Por la mañana, despertó sintiendo que si hasta ayer había sido un muchacho, hoy era un hombre. Estaba dispuesto a todo. Pero cuando llegó el momento, se quedó con la boca abierta.
—El Archimago desea hablaros, Príncipe Arren —le anunció en el umbral de la celda un novicio muy joven y menudo; aguardó un instante, y luego escapó antes que Arren atinase a responderle.
Arren bajó por la escalera de la torre y atravesó los corredores de piedra buscando el camino hacia el patio de la fuente, sin saber a dónde tenía que ir.

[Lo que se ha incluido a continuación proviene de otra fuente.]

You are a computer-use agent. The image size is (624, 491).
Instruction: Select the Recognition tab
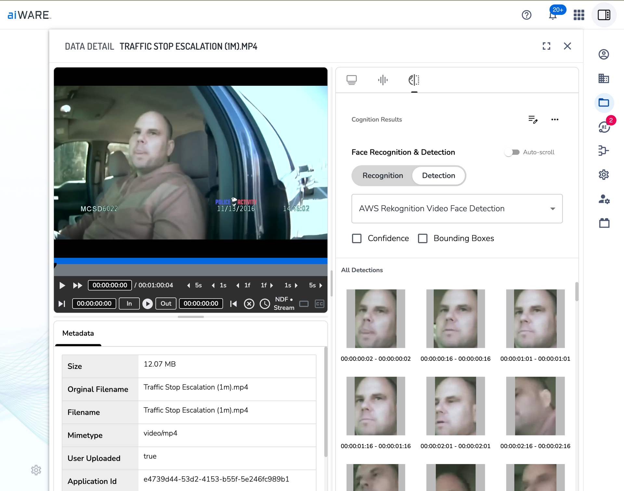pyautogui.click(x=383, y=176)
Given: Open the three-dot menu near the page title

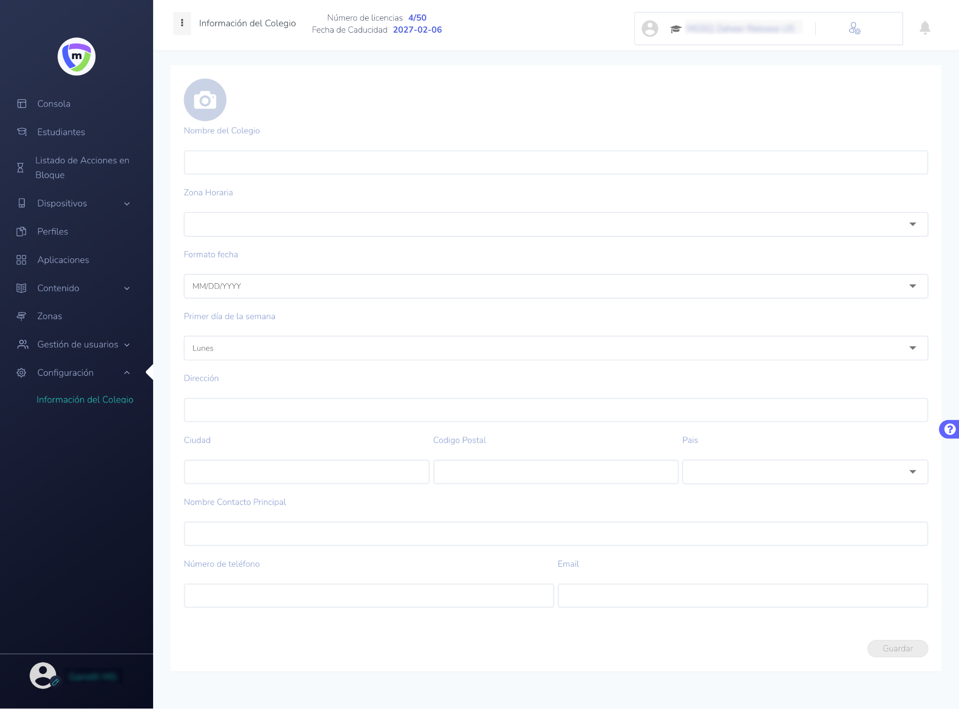Looking at the screenshot, I should 182,23.
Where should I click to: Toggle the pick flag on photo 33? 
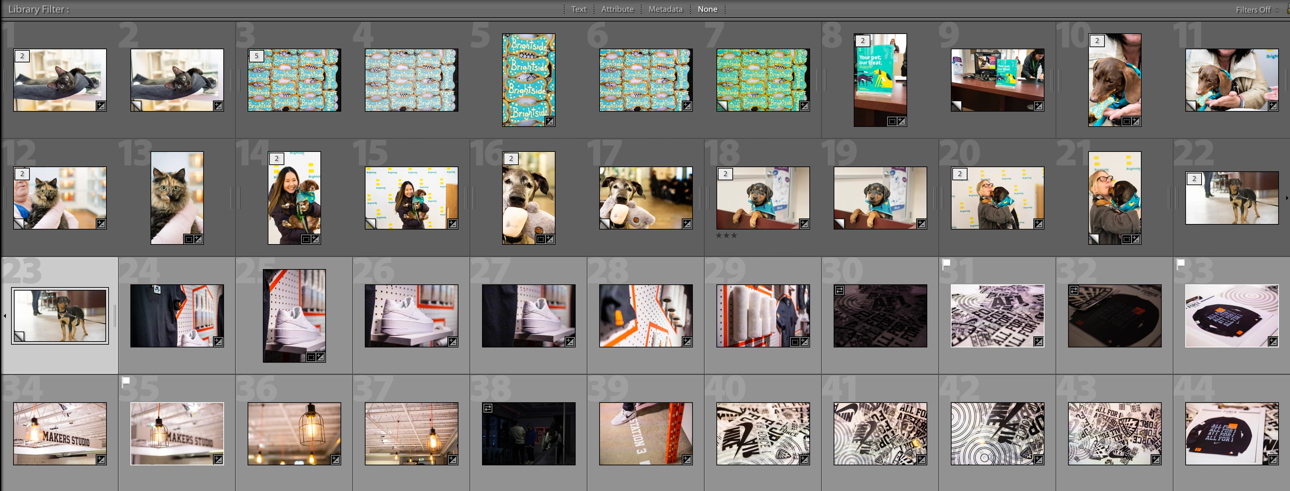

Un viejecito le salió al encuentro en el corredor, con una sonrisa que le arrugaba media cara, de la nariz al mentón: el mismo que le cerrara el paso la víspera, a la puerta de la Casa Grande, exigiéndole que dijese su nombre verdadero antes de entrar.
—Ven por aquí —dijo el Maestro Portero.
Las salas y pasadizos de esa parte del edificio estaban en silencio, libres del ajetreo y el alboroto de los muchachos que animaban el resto de la Casa Grande. Allí se sentía la vejez inmemorial de los muros. El encantamiento con que habían sido dispuestas y protegidas las antiguas piedras era allí evidente. Había runas inscritas a intervalos en los muros, tallas profundas, algunas incrustadas en plata. Arren había aprendido de su padre las Runas Hárdicas, pero de éstas no conocía ninguna, aunque algunas parecían encerrar un significado que casi conocía, o que había conocido y no podía recordar del todo.
—Has llegado, hijo —dijo el Portero, prescindiendo de títulos tales como Señor o Príncipe. Arren lo siguió al interior de una estancia larga, con un bajo techo de vigas. En uno de los extremos de la sala, en un hogar de piedra, ardía un fuego y las llamas se reflejaban en el piso de roble; en el otro extremo las ventanas ojivales dejaban entrar la turbia claridad de una mañana brumosa. Delante del hogar aguardaba, de pie, un grupo de hombres, pero entre ellos Arren vio a uno solo: el Archimago. Se detuvo, se inclinó, y esperó en silencio.
—Éstos son los Maestros de Roke, Arren —dijo el Archimago—, siete de los nueve. El Maestro de las Formas nunca sale del Boscaje, y el de los Nombres está en su torre, treinta millas al norte. Todos saben por qué has venido. Señores míos, éste es el hijo de Morred.
Ningún orgullo despertó en Arren esta frase, sólo una especie de temor. Estaba orgulloso de su linaje, pero se veía a sí mismo sólo como un heredero de una dinastía de príncipes, un miembro de la Casa de Enlad. Morred, el fundador de la dinastía, estaba muerto desde hacía dos mil años.